I’ve clicked the camera icon on my phone before, inspired by something I hear the girls doing around the corner, an unexpected blossom on a gray day, or by my hair doing exactly what I ask of it. I do it to preserve a moment, sometimes for myself, other times to share with people. What happens after I open the camera is another thing.

Sometimes the moment has passed, the girls have disbanded, their harmonious play nothing but a what was as the camera zooms in on a patch of bare carpet, or the shot has closed eyes or a flash of underwear I don’t want to broadcast. Editing is nothing new, just as staging isn’t new. What does seem to me to be very new and, unfortunately here to stay, are the sweeping attacks of people for what and how they choose to preserve things. I read a piece that basically eviscerated young women for taking selfies, earlier in the day I’d read an article defending the selfie. Why do we care? Does someone else finding contentment in a photo of herself really impact us? Is it tangled up envy and resentment from worrying that finding ourselves beautiful or that seeking exceptional beauty is wrong?

What about the ugly? Does not sharing a photo of something mean that I am denying that it exists or that I am ashamed? Or is it that in this time of sharing we are afraid to share things that deviate from some unspoken normal? Are we really constructing artificial personas, or are we conducting ourselves as we do in person?

There have been times I’ve gone to take a picture of myself and then recoiled from what I saw. Holy gaunt face, mama! An essay that my friend Allison wrote has stayed with me. She realized that she didn’t have the luxury of editing herself out of photos without also eliminating herself from what will become precious memory prompts. Which leaves me wondering, where are we if we’re judged for having things look too perfect and we’re lost if we don’t want to be in the pictures if we’re less than perfect?

I read a post by an author talking about coming to grips with not necessarily being able to alter the incorrect assumptions about her life and choosing vulnerability as her coping mechanism. An alternately resigned and empowered, “Here I am.” 
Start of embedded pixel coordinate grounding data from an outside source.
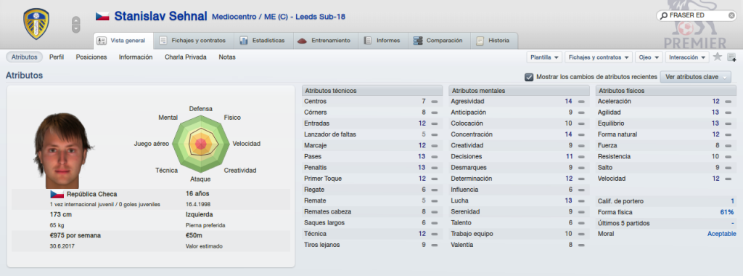Click the player face portrait
The height and width of the screenshot is (276, 743).
(x=62, y=151)
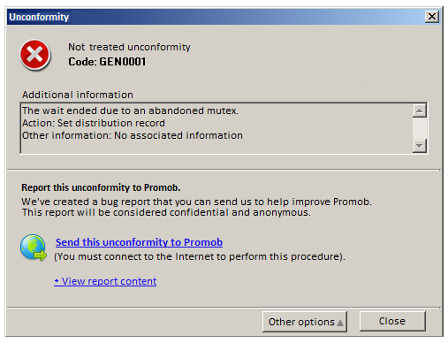Viewport: 448px width, 343px height.
Task: Click the scroll down arrow in Additional information
Action: pyautogui.click(x=420, y=146)
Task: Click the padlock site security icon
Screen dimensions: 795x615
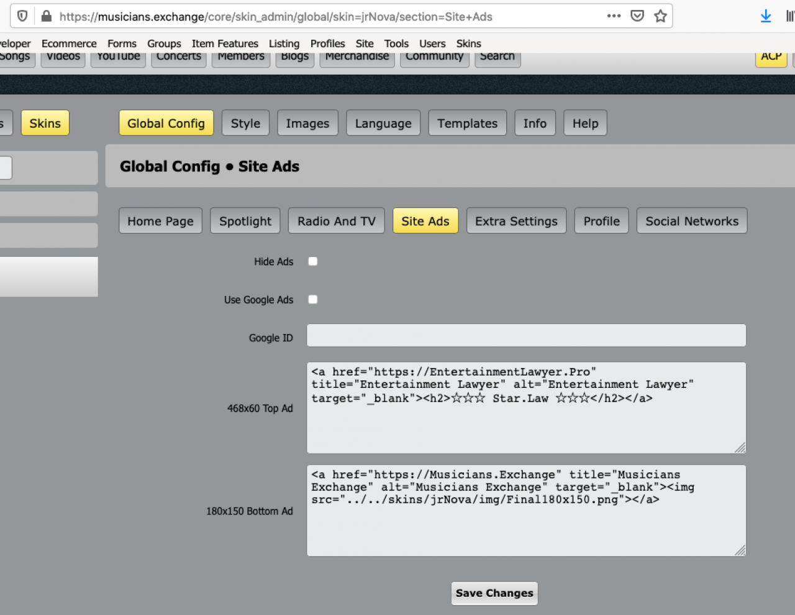Action: pos(46,16)
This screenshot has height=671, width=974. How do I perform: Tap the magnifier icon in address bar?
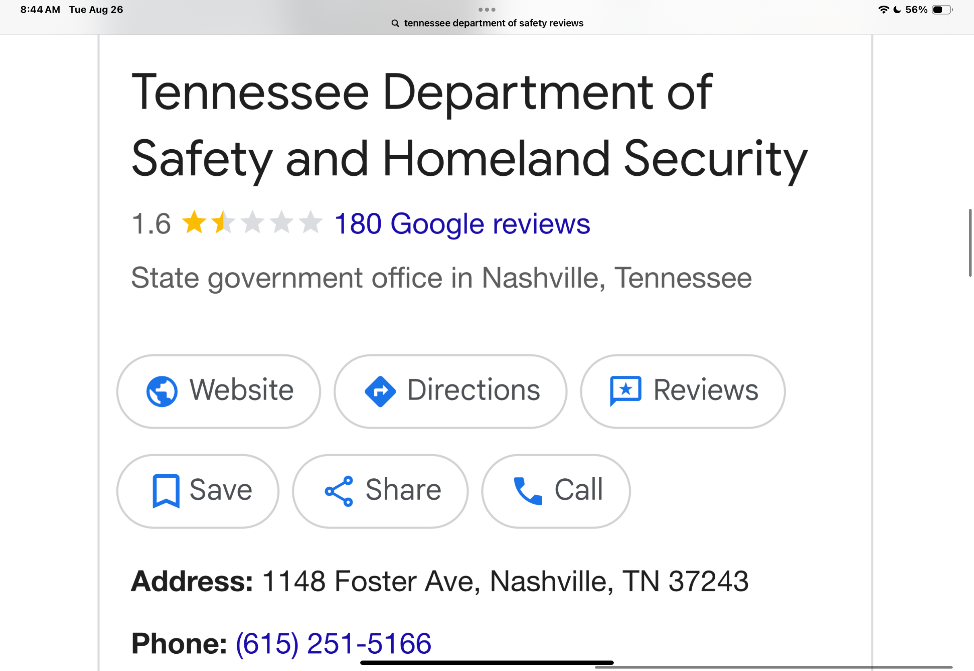point(395,23)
Lately I find myself very drawn to the idea of unfurling my 40 year old self without apology. Here I am, my contradictions and my blemishes, my radiance and my passion. I want to own the strength that comes from knowing what I am capable of as well as the terror that comes from accepting how little is truly within my control.

Last night I wrapped my entire body around my 7 year old as she slept, her breath whistled and wheezed as it made her chest rise and fall. The skin on her face bore harsh splotches, remnants from her violent retching, while tendrils of hair curled along her brow. My other girls were at my feet and My Girl was playing on the tv. Vada was at the point in the movie when her best friend has died, her dad has asked his girlfriend to marry him, and the teacher Vada worships has found love. My heart broke for love lost and found, for little boys dying, and for the inevitable terror of having your first period. The tears rushed out of me and I felt the presence of this emotion that seems to have arrived with 40, sorrow and gratitude laced together with hope and defeat.

I know that any picture I might have taken would not have represented all that was in this moment, but I also know that this pain is something we don’t talk about enough. We hide it from Instagram and we don’t talk about it with friends. I don’t think it’s the selfies that are threatening us, I think it’s ourselves. We are scared and we are bold, beautiful and haggard, each in our own way. We get to choose what we share and what is put out there, and I really want my daughters and myself to know five, ten, fifteen years from now that it, I, we were beautifully messy and broken and wondrous. Because in the end, life is its own kind of picture perfect and you should feel ok documenting any angle of it.